Databases

ClickHouse: Columnar OLAP for Real-Time Analytics on 10 Billion Rows

March 20268 min read

Lucio Durán

Engineering Manager & AI Solutions Architect

Columnar Storage and Analytical Query Performance

In a row-oriented database like PostgreSQL, data is stored row by row:

Row 1: [user_id=123, event="click", timestamp=2026-01-15, page="/home", duration=3.2, country="US", device="mobile", ...]
Row 2: [user_id=456, event="view", timestamp=2026-01-15, page="/product", duration=8.1, country="DE", device="desktop", ...]

When you run SELECT country, COUNT(*) FROM events WHERE event = 'click' GROUP BY country, PostgreSQL reads every row from disk, including user_id, page, duration, device — columns you don't need. On a table with 50 columns, you're reading 50x more data than necessary.

ClickHouse stores data column by column:

user_id column: [123, 456, 789, 101, ...]
event column: ["click", "view", "click", "purchase", ...]
timestamp column: [2026-01-15, 2026-01-15, 2026-01-16, ...]
country column: ["US", "DE", "US", "JP", ...]

That same query only reads the event and country columns. On a table with 10 billion rows and 50 columns, that's ~98% less I/O. But it gets better — each column is independently compressed. The event column might have only 20 distinct values across 10 billion rows, which compresses from 80GB (raw strings) to ~500MB with LZ4 + dictionary encoding.
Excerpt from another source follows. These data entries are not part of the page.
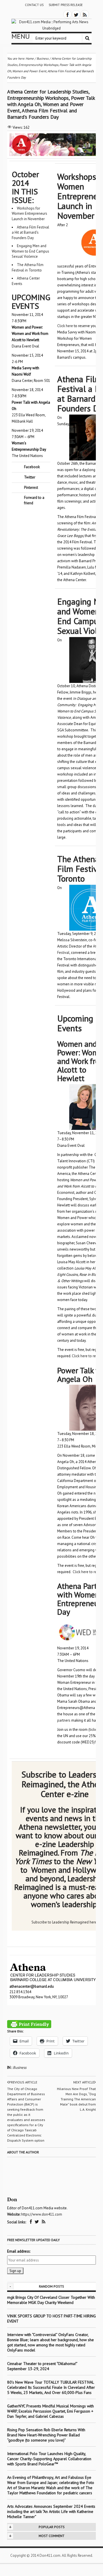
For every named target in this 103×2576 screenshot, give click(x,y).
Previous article (23, 2082)
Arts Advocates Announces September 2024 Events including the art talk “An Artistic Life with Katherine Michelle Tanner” (51, 2511)
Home (30, 58)
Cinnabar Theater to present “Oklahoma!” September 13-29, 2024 (42, 2366)
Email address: (18, 2251)
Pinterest (31, 487)
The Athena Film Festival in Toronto (27, 267)
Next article (83, 2082)
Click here (65, 325)
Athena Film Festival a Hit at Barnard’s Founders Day (30, 232)
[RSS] (84, 14)
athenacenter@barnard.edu (31, 1986)
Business (19, 2067)
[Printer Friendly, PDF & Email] (29, 2024)
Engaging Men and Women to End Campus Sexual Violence (30, 251)
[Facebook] (67, 14)
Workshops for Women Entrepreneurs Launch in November (29, 213)
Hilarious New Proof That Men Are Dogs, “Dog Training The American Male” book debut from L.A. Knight (76, 2099)
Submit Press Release (66, 5)
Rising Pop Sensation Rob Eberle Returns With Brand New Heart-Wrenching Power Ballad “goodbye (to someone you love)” (46, 2435)
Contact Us (34, 5)
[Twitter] (76, 14)
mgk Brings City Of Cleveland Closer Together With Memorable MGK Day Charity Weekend (51, 2300)
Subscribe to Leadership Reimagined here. (64, 1922)
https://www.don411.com (41, 2214)
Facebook (32, 466)
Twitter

MergeTree: The Engine That Makes It Work

Every ClickHouse table is backed by a table engine. MergeTree is the primary engine for analytical workloads:

CREATE TABLE events (
 tenant_id UInt32,
 event_date Date,
 event_time DateTime64(3),
 event_type LowCardinality(String),
 user_id UInt64,
 session_id String,
 page_url String,
 country LowCardinality(FixedString(2)),
 device_type LowCardinality(String),
 duration_ms UInt32,
 properties Map(String, String)
)
ENGINE = MergeTree()
PARTITION BY toYYYYMM(event_date)
ORDER BY (tenant_id, event_date, event_type, user_id)
TTL event_date + INTERVAL 13 MONTH
SETTINGS index_granularity = 8192;

Key design decisions here:

PARTITION BY: Monthly partitions by event date. Partitions are the unit of data management — you can drop, move, or detach entire months efficiently. Don't over-partition (daily partitions on a table with 100 tenants creates too many data parts).

ORDER BY: This is the primary key and the most important decision. ClickHouse stores data sorted by this key and builds a sparse index (one entry per index_granularity rows) for data skipping. Queries that filter on the leading columns of the ORDER BY key skip entire blocks of data without reading them.

tenant_id goes first because every query in a multi-tenant system filters by tenant. Then event_date for time-range queries, event_type for category filtering, and user_id for user-level drilldowns. This order means:

WHERE tenant_id = 42 AND event_date = '2026-01-15' → skips 99.9% of data blocks
WHERE tenant_id = 42 AND event_type = 'click' → skips 99% of data blocks
WHERE user_id = 12345 → full scan (user_id is last in key, can't skip)

TTL: Automatic data expiration. After 13 months, rows are deleted during background merges. No cron jobs. No manual cleanup.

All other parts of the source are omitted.